La décision du président de la République de transférer au Premier ministre le pouvoir de nomination d’un certain nombre de cadres de l’Etat s’apparente visiblement à un début de réhabilitation de la mission du chef de gouvernement, un titre disparu dans l’architecture institutionnelle depuis novembre 2008, c’est-à-dire vers la fin du deuxième mandat de l’ancien président Bouteflika.

Le retour vers cette ancienne formule, qui confie plus de prérogatives au titulaire du poste et qui ne le réduit pas au statut de Premier ministre, semble engagé si l’on se réfère au communiqué du Conseil des ministres, le deuxième qu’a eu à présider, depuis son accession à la magistrature suprême, le président Tebboune.
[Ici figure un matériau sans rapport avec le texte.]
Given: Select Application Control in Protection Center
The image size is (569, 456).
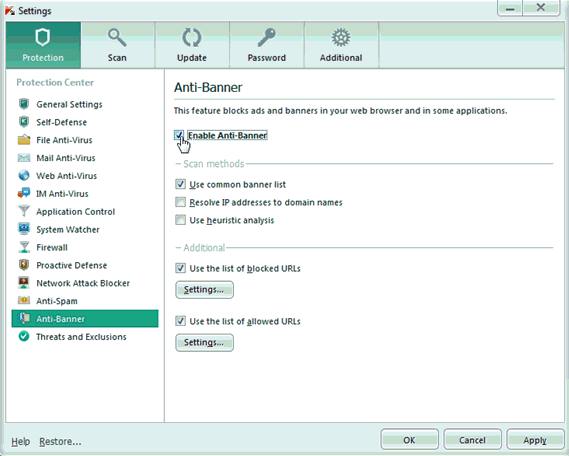Looking at the screenshot, I should click(75, 211).
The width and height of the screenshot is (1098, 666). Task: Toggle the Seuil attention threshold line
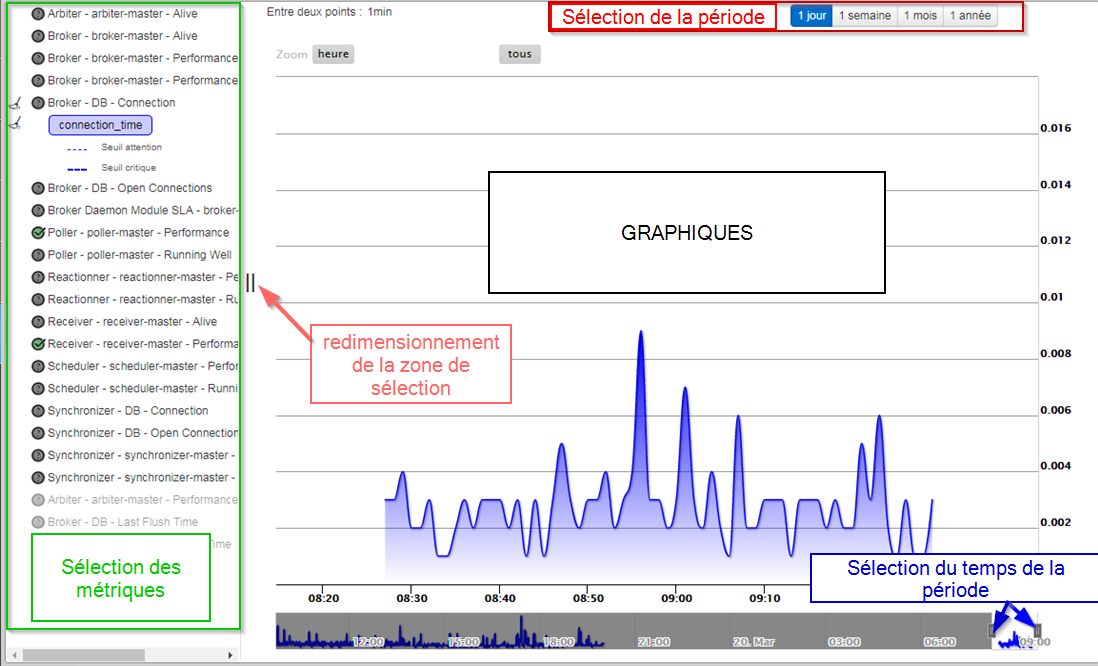point(130,148)
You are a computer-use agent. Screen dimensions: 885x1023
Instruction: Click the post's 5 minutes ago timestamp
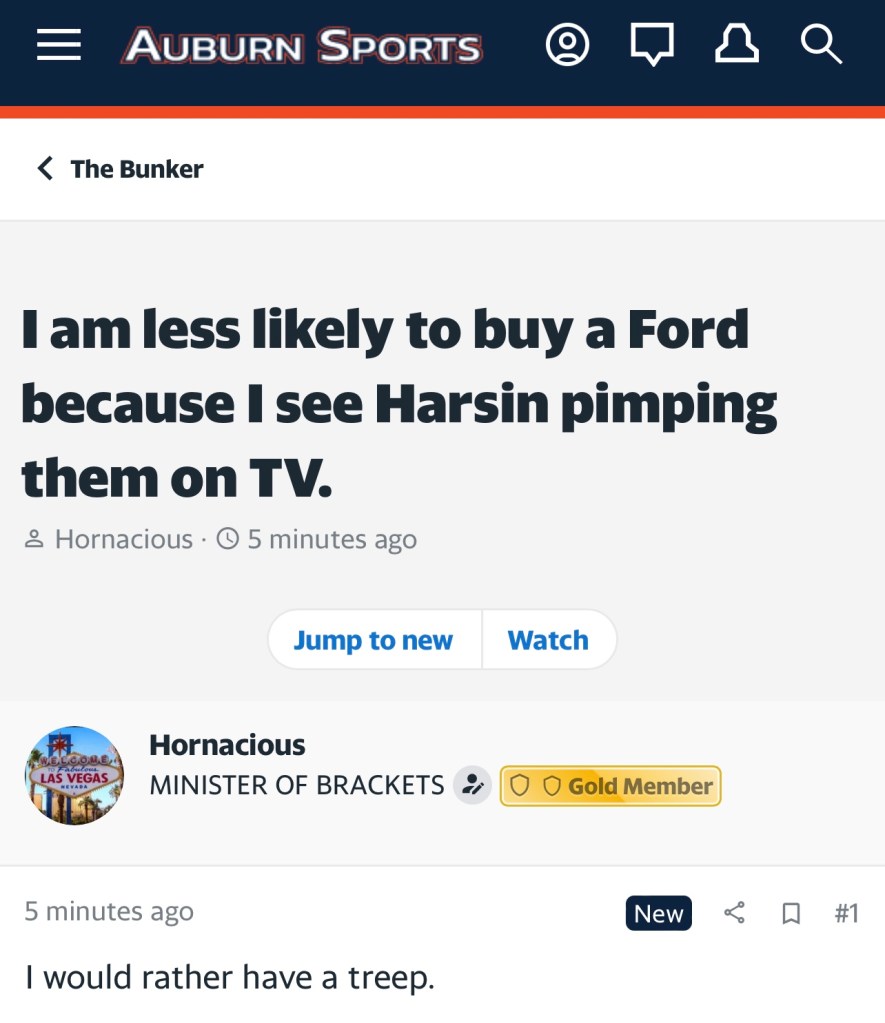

« A l’effet d’assouplir les procédures de nomination aux fonctions supérieures de l’Etat et d’introduire plus de célérité dans les mouvements qui affectent les personnels de la haute fonction publique, il a été décidé de transférer le pouvoir de nomination d’un certain nombre de cadres de l’Etat au Premier ministre, et ce, dans le respect des dispositions constitutionnelles en la matière », est-il souligné dans le communiqué du Conseil des ministres.
Si l’on doit se référer aussi aux annonces faites dès son investiture, nul doute que le président Tebboune avait déjà livré une ébauche des changements qu’il compte apporter dans le chapitre lié à l’exercice du pouvoir et à la définition des prérogatives. Il a ainsi indiqué que les révisions qui toucheront la Constitution porteront sur la limitation des mandats à un seul renouvellement maximum, avec, fait nouveau, la limitation des prérogatives du président de la République. Cette Constitution «évitera à l’Algérie de tomber dans l’exercice individuel du pouvoir et garantira une séparation et un équilibre entre les pouvoirs», avait-il souligné. Cette Constitution «désignera les personnes qui auront l’immunité, sans en octroyer aux corrompus contre les poursuites judiciaires», a-t-il noté, tout en ajoutant que «la nouvelle Constitution garantira également les droits communs et les droits de l’Homme et la liberté de la presse et de manifestation». Cette ébauche allait être davantage déclinée à l’occasion de l’installation d’un comité d’experts, chargé de formuler des propositions pour une révision constitutionnelle et dont la direction a été confiée à Ahmed Laraba.
Dans une lettre qui a accompagné cette désignation, le Président de la République a défini les principaux axes de propositions et recommandations autour desquels le Comité doit mener sa réflexion. C’est ainsi que le troisième axe du projet de révision évoque la consolidation de la séparation et de l’équilibre des pouvoirs. Il s’agira particulièrement, selon les recommandations de Tebboune, « de promouvoir l’action politique dans sa principale fonction d’impulsion et d’animation de la vie publique, dans le respect des règles démocratiques fondées sur les principes d’alternance au pouvoir et de promotion du pluralisme politique». Mais plus que cela, il s’agira d’assurer « un fonctionnement harmonieux des pouvoirs par la redistribution des pouvoirs au sein de l’Exécutif et la mise en place de contre-pouvoirs efficaces destinés à éviter toute dérive autocratique».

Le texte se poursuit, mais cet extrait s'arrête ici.